- Action item: Write down exactly the lines of the listing below, beginning with the one containing "Task: Switch to Services and apps tab" and closing with the final line.

*** Block opens ***

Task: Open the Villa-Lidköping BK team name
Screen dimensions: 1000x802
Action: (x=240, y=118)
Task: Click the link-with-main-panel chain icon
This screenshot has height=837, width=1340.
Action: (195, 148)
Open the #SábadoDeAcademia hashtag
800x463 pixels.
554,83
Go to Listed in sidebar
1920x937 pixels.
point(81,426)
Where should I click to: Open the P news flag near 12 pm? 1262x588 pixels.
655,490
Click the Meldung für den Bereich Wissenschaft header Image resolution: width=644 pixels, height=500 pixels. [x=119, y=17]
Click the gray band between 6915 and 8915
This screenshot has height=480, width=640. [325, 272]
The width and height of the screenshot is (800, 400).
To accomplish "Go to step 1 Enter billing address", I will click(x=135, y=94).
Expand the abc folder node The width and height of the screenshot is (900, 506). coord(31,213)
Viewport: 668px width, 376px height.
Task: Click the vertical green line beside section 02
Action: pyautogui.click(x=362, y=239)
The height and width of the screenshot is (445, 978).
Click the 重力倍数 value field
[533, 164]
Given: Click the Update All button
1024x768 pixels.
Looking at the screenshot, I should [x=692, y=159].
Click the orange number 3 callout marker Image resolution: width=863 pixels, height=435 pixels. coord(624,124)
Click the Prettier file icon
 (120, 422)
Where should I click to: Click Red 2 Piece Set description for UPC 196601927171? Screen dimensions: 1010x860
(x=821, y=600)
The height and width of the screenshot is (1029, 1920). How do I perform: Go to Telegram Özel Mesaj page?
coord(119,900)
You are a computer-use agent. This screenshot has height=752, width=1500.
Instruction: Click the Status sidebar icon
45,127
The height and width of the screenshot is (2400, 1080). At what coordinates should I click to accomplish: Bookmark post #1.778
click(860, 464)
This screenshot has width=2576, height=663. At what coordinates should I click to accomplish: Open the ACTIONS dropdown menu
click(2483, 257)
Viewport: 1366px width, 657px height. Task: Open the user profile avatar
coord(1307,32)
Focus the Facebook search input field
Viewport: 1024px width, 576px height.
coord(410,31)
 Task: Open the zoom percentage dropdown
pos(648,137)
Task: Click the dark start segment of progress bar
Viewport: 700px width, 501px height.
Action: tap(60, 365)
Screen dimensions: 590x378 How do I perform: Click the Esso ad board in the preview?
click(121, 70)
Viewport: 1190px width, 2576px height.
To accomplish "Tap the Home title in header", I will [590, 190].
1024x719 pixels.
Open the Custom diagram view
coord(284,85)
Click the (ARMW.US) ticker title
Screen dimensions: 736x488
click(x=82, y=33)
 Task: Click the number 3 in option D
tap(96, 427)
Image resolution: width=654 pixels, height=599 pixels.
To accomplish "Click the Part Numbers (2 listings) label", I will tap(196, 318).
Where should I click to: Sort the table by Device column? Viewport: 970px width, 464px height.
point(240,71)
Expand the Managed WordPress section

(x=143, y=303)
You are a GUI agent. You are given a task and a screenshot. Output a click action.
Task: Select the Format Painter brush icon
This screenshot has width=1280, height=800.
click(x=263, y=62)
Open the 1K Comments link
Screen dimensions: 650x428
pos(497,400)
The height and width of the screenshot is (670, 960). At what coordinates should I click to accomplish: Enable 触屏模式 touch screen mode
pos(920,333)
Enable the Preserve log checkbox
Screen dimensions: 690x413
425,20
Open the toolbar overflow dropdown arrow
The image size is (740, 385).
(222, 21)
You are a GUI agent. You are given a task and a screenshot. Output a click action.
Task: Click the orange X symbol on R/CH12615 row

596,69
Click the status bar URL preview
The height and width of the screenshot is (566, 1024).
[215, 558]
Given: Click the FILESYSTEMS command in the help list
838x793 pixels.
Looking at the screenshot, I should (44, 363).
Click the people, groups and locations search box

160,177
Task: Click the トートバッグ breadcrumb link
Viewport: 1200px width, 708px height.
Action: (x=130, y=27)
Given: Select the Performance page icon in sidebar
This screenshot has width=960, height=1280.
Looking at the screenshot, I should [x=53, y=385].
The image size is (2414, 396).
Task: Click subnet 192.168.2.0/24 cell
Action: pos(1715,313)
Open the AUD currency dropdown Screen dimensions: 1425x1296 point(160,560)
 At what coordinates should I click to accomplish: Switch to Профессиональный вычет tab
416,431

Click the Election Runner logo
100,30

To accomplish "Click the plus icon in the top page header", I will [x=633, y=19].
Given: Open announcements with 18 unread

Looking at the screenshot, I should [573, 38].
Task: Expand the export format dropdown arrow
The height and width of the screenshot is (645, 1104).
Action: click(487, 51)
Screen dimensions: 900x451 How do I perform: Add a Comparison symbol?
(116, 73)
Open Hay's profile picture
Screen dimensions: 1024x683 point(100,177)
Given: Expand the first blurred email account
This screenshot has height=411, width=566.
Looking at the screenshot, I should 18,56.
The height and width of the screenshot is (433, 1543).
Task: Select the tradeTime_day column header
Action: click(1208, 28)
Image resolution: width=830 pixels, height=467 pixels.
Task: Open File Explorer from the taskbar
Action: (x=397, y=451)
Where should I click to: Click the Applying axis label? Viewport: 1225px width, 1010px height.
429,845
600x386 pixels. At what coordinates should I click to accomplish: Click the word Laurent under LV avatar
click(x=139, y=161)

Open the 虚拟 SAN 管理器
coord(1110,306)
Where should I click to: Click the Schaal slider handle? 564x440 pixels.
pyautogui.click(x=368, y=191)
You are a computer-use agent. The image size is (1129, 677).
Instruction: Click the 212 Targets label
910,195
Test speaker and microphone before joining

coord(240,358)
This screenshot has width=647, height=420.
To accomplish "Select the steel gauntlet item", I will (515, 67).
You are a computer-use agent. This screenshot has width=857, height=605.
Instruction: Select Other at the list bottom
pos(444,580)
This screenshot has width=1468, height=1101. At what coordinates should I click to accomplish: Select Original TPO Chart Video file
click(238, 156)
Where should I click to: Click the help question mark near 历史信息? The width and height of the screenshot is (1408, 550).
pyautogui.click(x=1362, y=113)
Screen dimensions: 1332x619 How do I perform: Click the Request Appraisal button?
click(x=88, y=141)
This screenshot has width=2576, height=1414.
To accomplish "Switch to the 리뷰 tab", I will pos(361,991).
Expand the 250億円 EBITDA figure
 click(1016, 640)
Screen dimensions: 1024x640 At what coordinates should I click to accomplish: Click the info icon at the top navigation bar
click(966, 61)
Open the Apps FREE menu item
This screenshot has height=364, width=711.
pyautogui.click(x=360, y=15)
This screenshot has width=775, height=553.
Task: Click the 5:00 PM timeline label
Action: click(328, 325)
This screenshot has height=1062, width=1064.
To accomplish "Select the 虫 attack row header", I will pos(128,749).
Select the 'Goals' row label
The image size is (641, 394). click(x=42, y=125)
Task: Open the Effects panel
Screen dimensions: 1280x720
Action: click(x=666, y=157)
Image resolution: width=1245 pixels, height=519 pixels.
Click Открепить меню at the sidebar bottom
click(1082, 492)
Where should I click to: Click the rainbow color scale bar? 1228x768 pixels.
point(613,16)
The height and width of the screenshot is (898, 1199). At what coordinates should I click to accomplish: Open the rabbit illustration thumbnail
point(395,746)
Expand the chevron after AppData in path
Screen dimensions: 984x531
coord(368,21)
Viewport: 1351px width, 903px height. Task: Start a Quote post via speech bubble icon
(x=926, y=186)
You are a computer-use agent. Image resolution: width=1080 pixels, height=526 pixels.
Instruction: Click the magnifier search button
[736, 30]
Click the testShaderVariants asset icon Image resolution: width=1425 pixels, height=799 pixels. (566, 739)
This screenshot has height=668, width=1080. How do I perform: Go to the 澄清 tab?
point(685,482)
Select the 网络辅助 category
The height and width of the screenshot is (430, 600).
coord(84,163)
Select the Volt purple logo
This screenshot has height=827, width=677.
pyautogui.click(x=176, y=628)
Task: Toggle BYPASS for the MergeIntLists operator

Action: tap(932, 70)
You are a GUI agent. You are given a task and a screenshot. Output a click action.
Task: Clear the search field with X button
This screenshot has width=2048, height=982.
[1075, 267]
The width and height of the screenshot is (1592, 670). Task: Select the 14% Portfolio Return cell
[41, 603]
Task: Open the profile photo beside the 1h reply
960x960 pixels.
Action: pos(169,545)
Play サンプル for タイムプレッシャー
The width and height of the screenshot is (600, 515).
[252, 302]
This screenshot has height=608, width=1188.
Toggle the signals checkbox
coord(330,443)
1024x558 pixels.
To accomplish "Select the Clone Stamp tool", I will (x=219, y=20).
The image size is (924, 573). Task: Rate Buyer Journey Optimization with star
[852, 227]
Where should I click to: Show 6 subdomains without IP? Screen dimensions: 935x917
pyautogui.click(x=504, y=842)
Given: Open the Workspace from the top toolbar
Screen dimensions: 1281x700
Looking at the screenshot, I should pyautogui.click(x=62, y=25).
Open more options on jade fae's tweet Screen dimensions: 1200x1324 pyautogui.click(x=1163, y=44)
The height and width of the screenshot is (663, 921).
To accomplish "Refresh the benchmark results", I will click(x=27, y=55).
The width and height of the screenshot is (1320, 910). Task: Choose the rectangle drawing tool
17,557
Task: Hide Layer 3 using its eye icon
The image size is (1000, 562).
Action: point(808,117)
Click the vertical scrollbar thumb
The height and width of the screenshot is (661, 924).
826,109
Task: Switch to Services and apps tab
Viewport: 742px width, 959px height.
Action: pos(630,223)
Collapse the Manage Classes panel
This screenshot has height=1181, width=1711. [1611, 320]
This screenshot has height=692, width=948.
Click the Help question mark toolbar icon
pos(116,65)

*** Block closes ***

- Result of the exercise:
Task: Switch to Services and apps tab
Viewport: 742px width, 959px height.
Action: pos(630,223)
Collapse the Manage Classes panel
This screenshot has height=1181, width=1711. [1611, 320]
This screenshot has height=692, width=948.
Click the Help question mark toolbar icon
pos(116,65)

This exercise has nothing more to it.